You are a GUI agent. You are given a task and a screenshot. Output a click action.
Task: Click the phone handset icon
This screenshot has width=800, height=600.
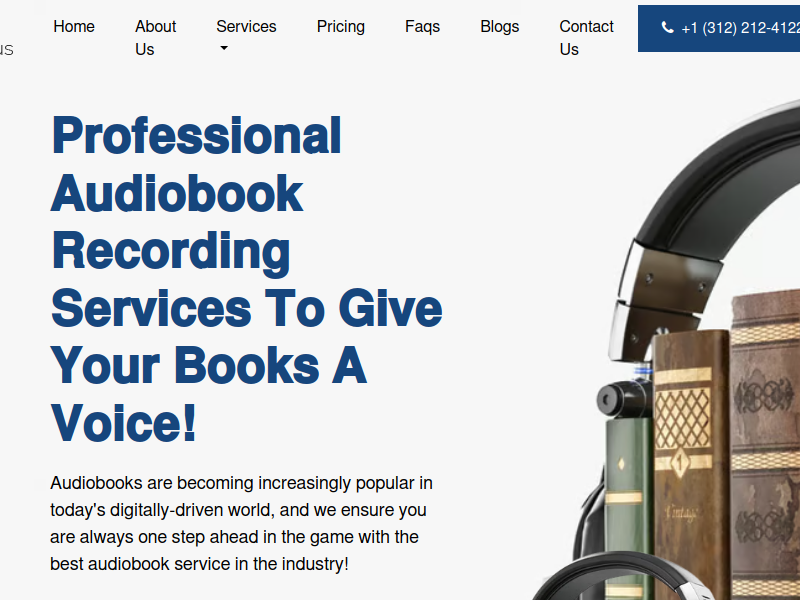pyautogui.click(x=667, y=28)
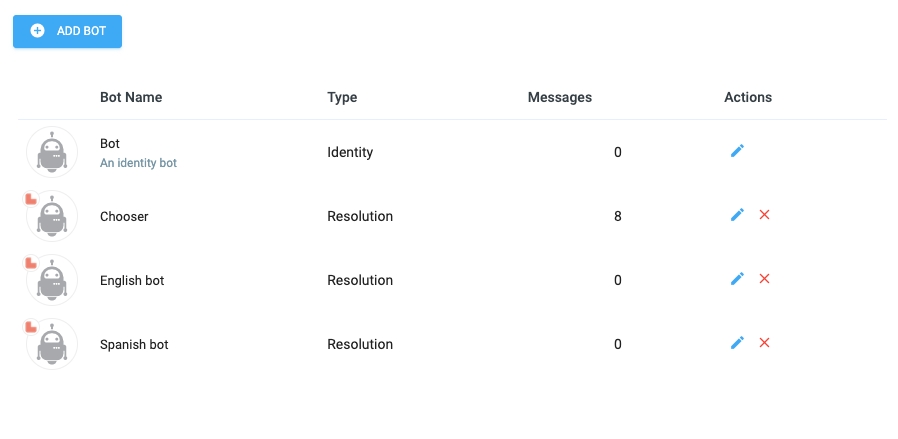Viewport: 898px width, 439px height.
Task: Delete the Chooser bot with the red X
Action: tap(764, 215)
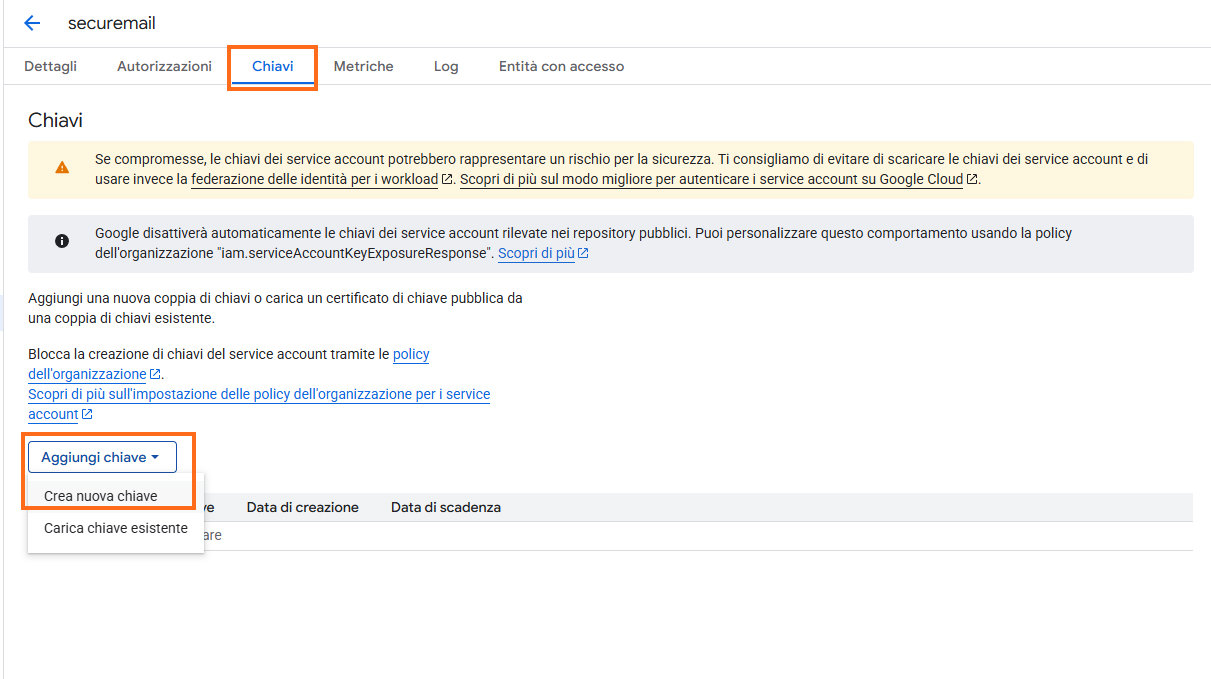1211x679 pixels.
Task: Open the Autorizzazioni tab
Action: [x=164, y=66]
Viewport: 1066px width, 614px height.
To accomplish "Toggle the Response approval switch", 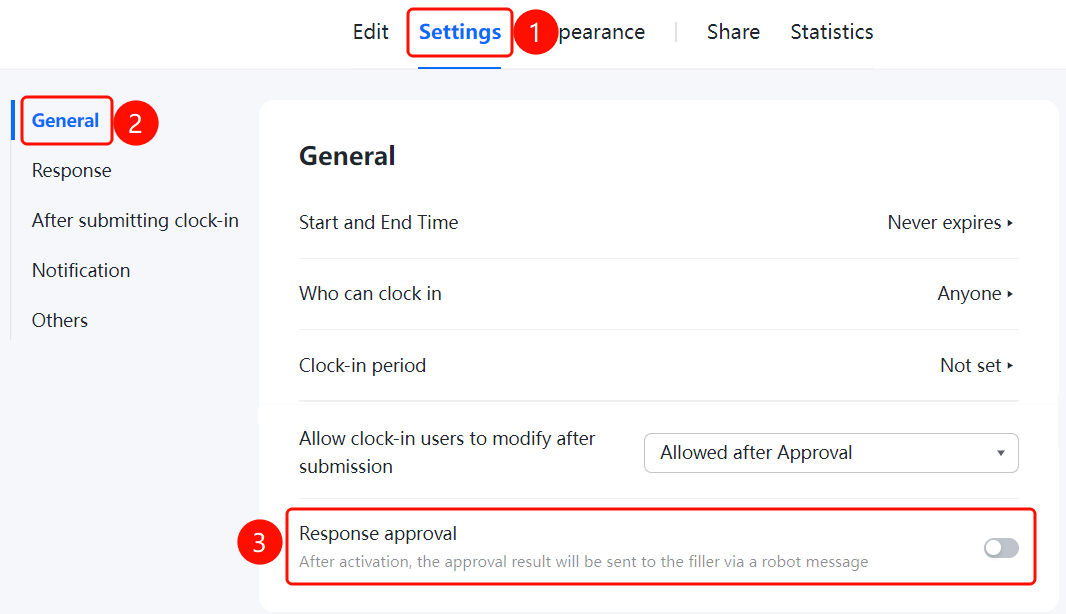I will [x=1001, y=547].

########################################

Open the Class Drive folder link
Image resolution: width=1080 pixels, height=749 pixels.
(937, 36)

########################################

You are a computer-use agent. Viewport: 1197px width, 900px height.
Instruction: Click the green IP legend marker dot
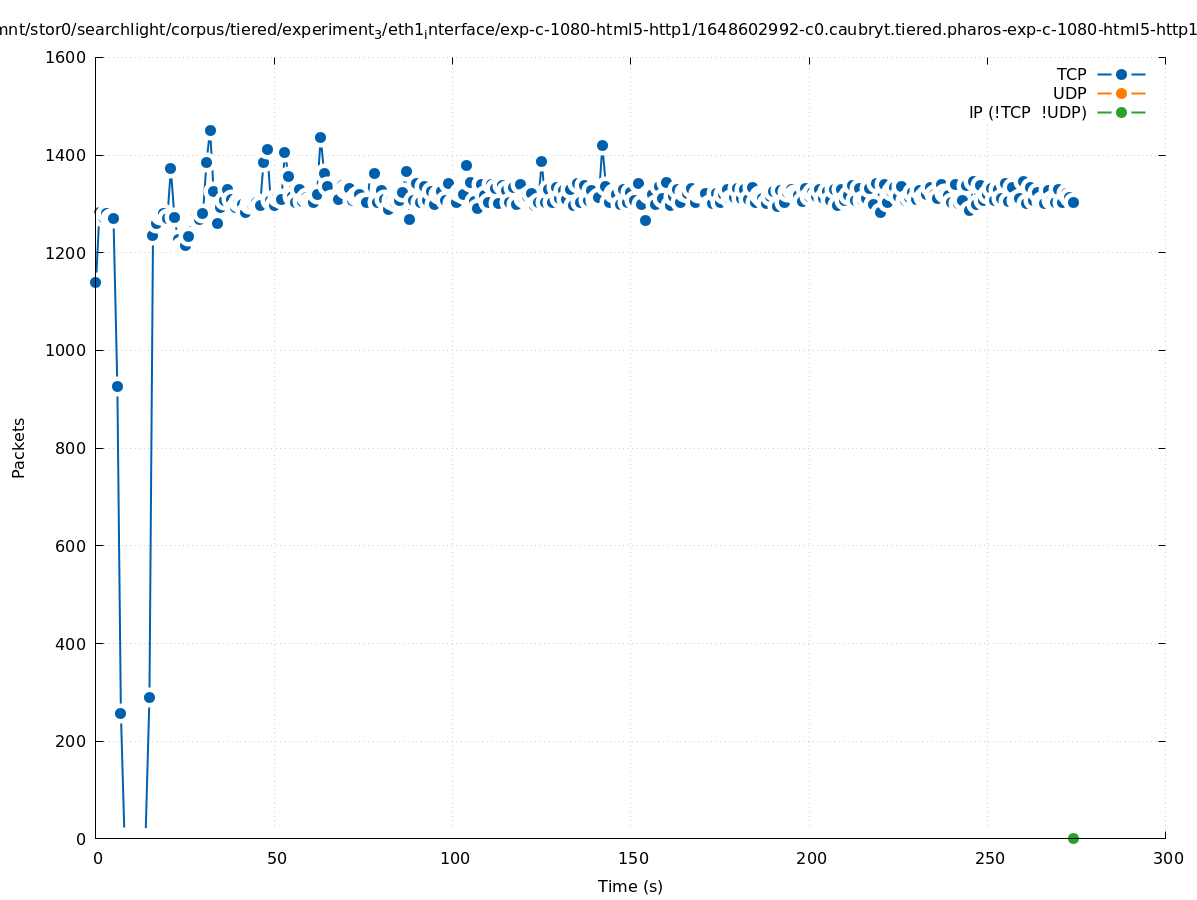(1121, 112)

########################################

*INSTRUCTIONS FOR THE TASK*
Retype the lines above exactly as they appear, from the line containing "You are a GUI" through the line containing "Viewport: 1066px width, 614px height.", and leave out any pictures.

*ANSWER SPACE*
You are a GUI agent. You are given a task and a screenshot. Output a click action.
Task: Click the phone handset icon
This screenshot has width=800, height=600.
pyautogui.click(x=667, y=28)
Viewport: 898px width, 439px height.
Task: Delete the Chooser bot with the red X
Action: tap(764, 215)
1211x679 pixels.
Task: Open the Autorizzazioni tab
Action: [x=164, y=66]
Viewport: 1066px width, 614px height.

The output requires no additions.